Distiller: Doni Faber
Rating: 2/5 Stars
Drink: Fresh-Squeezed Orange Juice
The Rosie Effect
by Grame Simsion
Simon & Schuster
Dec. 30th, 2014
Don is back and he's just as systematic, meticulous, and awkward as usual. But The Rosie Effect has a very different vibe to it than The Rosie Project did. While The Rosie Project was light and humorous, The Rosie Effect is stressful.
Don and Rosie have been married for a year when Rosie throws Don a curved ball: She's pregnant! This is an unplanned pregnancy and Don's mind immediately goes into overload trying to compensate for this surprise. Try as he might, he cannot feel emotional attachment to "BUD" or "Baby-Under-Development," as he not-so-affectionately calls it. It doesn't help that his best friend, Gene advises him to observe some children and he gets arrested for doing so. (Apparently, in New York it's illegal to observe children in a public place without accompanying children of your own.) Don's priority is to reduce Rosie's stress level, since increased cortisol is bad for the developing fetus, so he avoids telling Rosie about the arrest.
His avoidance doesn't do much to alleviate the reader's own stress, however. The elaborate deception all the way through the book as well as Don barely being able to contain his own stress are why I found it so stressful to read. The resolution occurs in the last three pages of the book and hardly compensates for the reader's suffering.
It is difficult to know how to rate this book because it was well-executed. For those who are attached to the characters or Rosie and Don, they will likely appreciate finding out what happened to them after the "Happily-Ever-After." But I felt like the book didn't really shed more light on Don's character. It seemed like he grew more as a character when he was dating Rosie in the first book. In this book, the only thing that really changed was his stress level and his ability to deceive.

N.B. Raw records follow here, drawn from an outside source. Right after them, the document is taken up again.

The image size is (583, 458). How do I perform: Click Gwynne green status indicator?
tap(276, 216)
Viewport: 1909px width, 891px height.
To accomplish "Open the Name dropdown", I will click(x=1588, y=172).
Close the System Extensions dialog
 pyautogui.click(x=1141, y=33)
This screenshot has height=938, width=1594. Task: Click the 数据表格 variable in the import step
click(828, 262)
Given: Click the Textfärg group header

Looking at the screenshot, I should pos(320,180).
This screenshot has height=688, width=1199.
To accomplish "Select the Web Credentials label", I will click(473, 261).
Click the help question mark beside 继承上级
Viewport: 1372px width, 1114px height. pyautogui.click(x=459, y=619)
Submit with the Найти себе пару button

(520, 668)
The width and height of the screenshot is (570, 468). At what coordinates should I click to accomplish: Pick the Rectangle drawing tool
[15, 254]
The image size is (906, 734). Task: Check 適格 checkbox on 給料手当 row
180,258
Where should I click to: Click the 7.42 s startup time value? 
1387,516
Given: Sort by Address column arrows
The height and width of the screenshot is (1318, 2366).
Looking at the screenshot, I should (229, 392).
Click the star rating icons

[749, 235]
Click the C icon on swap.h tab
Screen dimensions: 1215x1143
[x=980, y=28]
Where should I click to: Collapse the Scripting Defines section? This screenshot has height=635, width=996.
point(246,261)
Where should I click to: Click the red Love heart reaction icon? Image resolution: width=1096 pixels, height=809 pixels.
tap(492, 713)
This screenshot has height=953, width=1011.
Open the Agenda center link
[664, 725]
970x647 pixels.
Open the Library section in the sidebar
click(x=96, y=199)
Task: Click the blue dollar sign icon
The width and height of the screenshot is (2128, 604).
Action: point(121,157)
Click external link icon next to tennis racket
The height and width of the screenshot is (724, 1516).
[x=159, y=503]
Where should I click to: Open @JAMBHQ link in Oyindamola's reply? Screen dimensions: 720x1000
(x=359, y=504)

In some instances, it seemed like the author was stretching to keep details consistent with the first book. For example, he had taken the Edinborough Postnatal Depression Scale test in the first book because it was the only one that his therapist had access to. Did Simsion include this detail because he intended to use it in his second book? Again, well-excuted, but it distracted me instead of bringing me more into the experience of Don as an expectant parent.
The only humorous part was when Don talked to his dad about creating the perfect stroller. It becomes clear from this conversation that his dad is even more autistic than he is.
The drink I would pair this book is fresh-squeezed orange juice, which is how Don found out Rosie was pregnant when she drank it instead of their regular pinot gris.